When you hear that eight out of the ten tallest mountains in the world are inside Nepal’s border, it’s easy to think there’s not much else. A possible reason why most visitors tend to only hover up in the Himalayas.
But for some who prefer motorcycle boots to trekking boots, the flatland known as the Terai offers a unique adventure like nowhere else in Nepal. The ride in these plains is as thrilling as the mountain roads that wind down to them.
It gets interesting from Bhutwal as you get on the straight road to Lumbini, the birthplace of prince Siddhartha Gautama, who later became the Buddha. Much of this road cuts through endless fields and tiny villages with gleeful kids waving at you as you ride past.
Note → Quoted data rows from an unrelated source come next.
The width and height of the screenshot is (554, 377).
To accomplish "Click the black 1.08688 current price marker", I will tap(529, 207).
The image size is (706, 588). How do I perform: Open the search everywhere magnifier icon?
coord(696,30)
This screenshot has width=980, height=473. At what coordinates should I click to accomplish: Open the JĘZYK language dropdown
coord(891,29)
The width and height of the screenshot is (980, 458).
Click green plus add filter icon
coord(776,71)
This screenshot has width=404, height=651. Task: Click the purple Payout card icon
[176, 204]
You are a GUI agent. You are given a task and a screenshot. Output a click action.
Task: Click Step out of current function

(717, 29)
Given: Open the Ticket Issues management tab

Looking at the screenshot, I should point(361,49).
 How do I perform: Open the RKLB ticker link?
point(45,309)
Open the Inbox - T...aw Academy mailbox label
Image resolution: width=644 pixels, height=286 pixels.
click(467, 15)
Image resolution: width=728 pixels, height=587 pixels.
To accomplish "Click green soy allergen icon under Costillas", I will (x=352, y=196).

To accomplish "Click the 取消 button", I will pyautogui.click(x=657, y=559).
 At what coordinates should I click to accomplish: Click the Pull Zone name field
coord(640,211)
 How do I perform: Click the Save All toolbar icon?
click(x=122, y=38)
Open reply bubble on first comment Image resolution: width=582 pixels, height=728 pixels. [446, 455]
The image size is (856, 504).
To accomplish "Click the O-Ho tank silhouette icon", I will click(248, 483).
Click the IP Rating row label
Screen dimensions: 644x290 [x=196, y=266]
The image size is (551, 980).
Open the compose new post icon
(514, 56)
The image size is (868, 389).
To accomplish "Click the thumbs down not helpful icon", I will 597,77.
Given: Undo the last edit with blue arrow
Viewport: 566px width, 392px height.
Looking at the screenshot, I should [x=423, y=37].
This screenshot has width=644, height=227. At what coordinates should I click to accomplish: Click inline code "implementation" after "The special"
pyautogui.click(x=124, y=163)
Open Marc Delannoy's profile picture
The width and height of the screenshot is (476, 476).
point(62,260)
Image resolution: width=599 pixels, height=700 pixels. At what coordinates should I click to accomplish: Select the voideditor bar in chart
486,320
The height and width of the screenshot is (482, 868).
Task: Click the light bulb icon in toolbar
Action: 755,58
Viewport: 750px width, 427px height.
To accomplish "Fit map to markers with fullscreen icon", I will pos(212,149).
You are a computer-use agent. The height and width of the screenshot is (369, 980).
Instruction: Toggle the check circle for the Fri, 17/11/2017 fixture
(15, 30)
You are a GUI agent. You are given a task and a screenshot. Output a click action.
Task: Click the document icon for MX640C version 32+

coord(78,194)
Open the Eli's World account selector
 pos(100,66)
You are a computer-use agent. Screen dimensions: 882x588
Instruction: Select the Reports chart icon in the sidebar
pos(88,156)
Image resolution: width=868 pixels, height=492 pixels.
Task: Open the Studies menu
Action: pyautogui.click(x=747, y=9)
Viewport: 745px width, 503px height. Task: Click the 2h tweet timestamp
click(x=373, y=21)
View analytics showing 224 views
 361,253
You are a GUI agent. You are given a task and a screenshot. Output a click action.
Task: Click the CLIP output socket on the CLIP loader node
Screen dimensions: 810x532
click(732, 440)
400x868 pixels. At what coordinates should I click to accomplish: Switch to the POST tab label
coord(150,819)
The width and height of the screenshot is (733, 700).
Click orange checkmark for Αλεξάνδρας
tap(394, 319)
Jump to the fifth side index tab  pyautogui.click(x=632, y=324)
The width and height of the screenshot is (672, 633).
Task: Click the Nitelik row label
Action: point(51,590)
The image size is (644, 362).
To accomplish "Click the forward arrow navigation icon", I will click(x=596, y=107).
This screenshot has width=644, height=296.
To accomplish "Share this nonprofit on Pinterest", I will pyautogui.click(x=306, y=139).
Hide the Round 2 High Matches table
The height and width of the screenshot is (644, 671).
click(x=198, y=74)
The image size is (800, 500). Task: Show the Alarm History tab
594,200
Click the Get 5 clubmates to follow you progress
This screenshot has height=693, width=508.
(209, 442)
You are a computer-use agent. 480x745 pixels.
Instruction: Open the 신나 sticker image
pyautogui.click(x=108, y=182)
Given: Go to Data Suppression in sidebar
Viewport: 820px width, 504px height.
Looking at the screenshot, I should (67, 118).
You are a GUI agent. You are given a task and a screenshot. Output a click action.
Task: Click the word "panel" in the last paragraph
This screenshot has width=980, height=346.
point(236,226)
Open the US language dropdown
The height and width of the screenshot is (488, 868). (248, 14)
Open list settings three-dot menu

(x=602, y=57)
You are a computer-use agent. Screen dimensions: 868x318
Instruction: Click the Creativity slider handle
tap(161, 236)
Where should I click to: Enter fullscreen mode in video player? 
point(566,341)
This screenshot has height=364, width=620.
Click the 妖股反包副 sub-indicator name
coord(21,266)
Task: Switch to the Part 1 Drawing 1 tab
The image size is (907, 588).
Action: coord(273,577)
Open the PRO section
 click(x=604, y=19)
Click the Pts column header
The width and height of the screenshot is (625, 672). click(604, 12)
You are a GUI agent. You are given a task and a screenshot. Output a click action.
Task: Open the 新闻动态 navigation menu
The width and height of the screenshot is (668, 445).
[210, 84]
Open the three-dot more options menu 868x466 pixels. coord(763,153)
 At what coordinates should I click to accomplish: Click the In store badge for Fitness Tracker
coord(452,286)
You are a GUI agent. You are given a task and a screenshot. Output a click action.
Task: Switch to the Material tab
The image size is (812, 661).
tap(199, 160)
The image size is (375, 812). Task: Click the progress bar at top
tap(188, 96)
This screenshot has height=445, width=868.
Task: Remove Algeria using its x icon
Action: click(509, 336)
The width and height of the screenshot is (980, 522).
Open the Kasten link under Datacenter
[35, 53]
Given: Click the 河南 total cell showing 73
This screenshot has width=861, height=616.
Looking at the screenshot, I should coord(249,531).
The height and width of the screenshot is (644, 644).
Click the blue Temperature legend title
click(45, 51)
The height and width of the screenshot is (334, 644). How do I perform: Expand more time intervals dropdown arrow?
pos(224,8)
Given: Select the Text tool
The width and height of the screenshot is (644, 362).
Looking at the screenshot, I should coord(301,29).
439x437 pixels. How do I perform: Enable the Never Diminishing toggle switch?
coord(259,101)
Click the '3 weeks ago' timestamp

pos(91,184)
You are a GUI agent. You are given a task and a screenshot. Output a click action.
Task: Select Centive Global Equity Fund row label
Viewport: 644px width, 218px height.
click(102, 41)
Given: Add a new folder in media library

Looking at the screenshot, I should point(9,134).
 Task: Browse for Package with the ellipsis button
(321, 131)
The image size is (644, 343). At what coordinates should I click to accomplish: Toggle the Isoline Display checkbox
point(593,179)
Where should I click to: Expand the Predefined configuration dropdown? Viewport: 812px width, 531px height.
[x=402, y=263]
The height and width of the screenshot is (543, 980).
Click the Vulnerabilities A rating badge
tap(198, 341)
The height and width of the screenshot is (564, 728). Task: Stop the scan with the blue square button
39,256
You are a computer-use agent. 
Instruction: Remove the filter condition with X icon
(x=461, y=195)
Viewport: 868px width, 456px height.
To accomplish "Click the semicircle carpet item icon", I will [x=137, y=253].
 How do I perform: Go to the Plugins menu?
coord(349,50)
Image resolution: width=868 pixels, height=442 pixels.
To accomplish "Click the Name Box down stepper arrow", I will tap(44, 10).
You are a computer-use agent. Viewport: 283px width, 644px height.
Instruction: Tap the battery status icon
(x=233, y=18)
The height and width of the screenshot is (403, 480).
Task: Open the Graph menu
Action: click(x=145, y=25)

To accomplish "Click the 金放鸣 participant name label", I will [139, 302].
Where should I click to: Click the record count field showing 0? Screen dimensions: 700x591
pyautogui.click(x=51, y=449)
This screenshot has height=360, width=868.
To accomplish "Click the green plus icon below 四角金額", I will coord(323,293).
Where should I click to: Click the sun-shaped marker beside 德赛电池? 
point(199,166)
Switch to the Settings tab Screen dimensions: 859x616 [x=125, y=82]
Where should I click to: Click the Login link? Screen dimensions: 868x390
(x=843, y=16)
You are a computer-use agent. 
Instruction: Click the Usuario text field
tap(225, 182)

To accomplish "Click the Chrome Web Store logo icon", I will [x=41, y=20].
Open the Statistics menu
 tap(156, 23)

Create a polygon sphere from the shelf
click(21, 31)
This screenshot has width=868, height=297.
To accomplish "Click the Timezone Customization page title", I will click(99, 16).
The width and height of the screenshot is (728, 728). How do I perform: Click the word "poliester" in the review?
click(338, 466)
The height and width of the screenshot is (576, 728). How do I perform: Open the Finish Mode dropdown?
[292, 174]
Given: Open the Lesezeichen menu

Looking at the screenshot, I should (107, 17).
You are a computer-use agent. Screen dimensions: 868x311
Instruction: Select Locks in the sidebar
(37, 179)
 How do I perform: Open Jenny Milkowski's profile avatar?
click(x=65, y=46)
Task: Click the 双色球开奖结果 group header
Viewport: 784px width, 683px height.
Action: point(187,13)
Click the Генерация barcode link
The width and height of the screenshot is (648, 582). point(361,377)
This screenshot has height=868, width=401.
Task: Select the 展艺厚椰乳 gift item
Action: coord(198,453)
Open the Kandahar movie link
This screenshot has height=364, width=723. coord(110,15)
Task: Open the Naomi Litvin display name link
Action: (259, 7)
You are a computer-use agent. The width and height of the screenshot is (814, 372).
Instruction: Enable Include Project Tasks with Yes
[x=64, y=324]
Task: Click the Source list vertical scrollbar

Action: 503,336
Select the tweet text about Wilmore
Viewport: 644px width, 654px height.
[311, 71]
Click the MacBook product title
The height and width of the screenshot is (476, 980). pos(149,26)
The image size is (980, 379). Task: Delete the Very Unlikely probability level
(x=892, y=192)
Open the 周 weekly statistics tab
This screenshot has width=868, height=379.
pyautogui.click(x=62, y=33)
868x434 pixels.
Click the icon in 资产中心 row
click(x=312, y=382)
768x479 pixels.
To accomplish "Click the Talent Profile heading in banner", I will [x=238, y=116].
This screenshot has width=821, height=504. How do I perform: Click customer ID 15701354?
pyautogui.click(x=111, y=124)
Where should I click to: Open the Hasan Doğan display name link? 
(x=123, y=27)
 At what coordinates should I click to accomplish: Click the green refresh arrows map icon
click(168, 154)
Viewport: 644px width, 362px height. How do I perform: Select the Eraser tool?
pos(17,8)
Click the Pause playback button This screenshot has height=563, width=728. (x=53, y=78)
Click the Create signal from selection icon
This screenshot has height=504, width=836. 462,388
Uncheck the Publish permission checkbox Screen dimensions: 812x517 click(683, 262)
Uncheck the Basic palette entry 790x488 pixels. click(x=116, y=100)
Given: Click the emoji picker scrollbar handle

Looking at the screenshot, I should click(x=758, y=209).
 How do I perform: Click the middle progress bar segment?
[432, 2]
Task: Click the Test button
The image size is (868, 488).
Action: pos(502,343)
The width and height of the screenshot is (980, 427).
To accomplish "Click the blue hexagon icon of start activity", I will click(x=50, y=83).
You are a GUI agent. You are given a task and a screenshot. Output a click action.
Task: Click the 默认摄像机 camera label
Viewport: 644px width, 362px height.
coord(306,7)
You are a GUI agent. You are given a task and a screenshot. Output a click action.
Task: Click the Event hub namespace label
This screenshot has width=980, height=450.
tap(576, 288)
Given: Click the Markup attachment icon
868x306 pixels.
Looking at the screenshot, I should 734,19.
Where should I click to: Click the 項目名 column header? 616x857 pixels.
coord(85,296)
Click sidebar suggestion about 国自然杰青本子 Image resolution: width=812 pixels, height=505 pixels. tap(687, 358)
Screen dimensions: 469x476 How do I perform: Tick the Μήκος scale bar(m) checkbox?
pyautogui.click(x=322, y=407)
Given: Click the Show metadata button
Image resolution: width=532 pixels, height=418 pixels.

Eventually, you reach the Maya Devi temple and its compound is as serene and orderly as the outside is dusty and chaotic. The UNESCO heritage site with archeological remains from the 3rd century BC mainly attracts Buddhist pilgrims from across the globe and not the usual tourist.
Reaching here covered in the dust thanks to being on a motorcycle and then walking barefoot through its sacred ground is one sure way to embrace a sense of sojourning.
From Lumbini, you keep riding east, past the buffalo herders, countless cycles and tractors until the East-West Highway goes through dense forest. A turnoff takes you down into more fields and villages to finally arrive at the Chitwan National Park. This 93,200 hectare of parkland is another UNESCO protected site that is a surprising contrast to what Nepal is typically famous for.
The best chance to spot animals in the wild in Chitwan is from the safety of a safari vehicle. The last thing you want is to be chased by a one-horned rhino or herd of wild boars or cross paths with a bear or a tiger. If you do ride in the outskirts of the parks “buffer zone” make sure you are accompanied by a local.
The indigenous Tharu people here are known to be genetically immune to malaria-carrying mosquitoes. Legend claims it has something to do with the amount of home-brewed alcohol they used to drink. Regardless of whether you’re in the mountains or in the plains of Nepal, one common factor which is consistent everywhere is the resilience and kindness of the Nepali people.
From Chitwan, the dusty highway once again takes you past the paddy fields and slowly but surely winds its way up to the forest belt and then up the hills. By the time you reach Hitauda, you have had your fill of Nepal’s best stretch of flatlands and experienced the other side of its geography.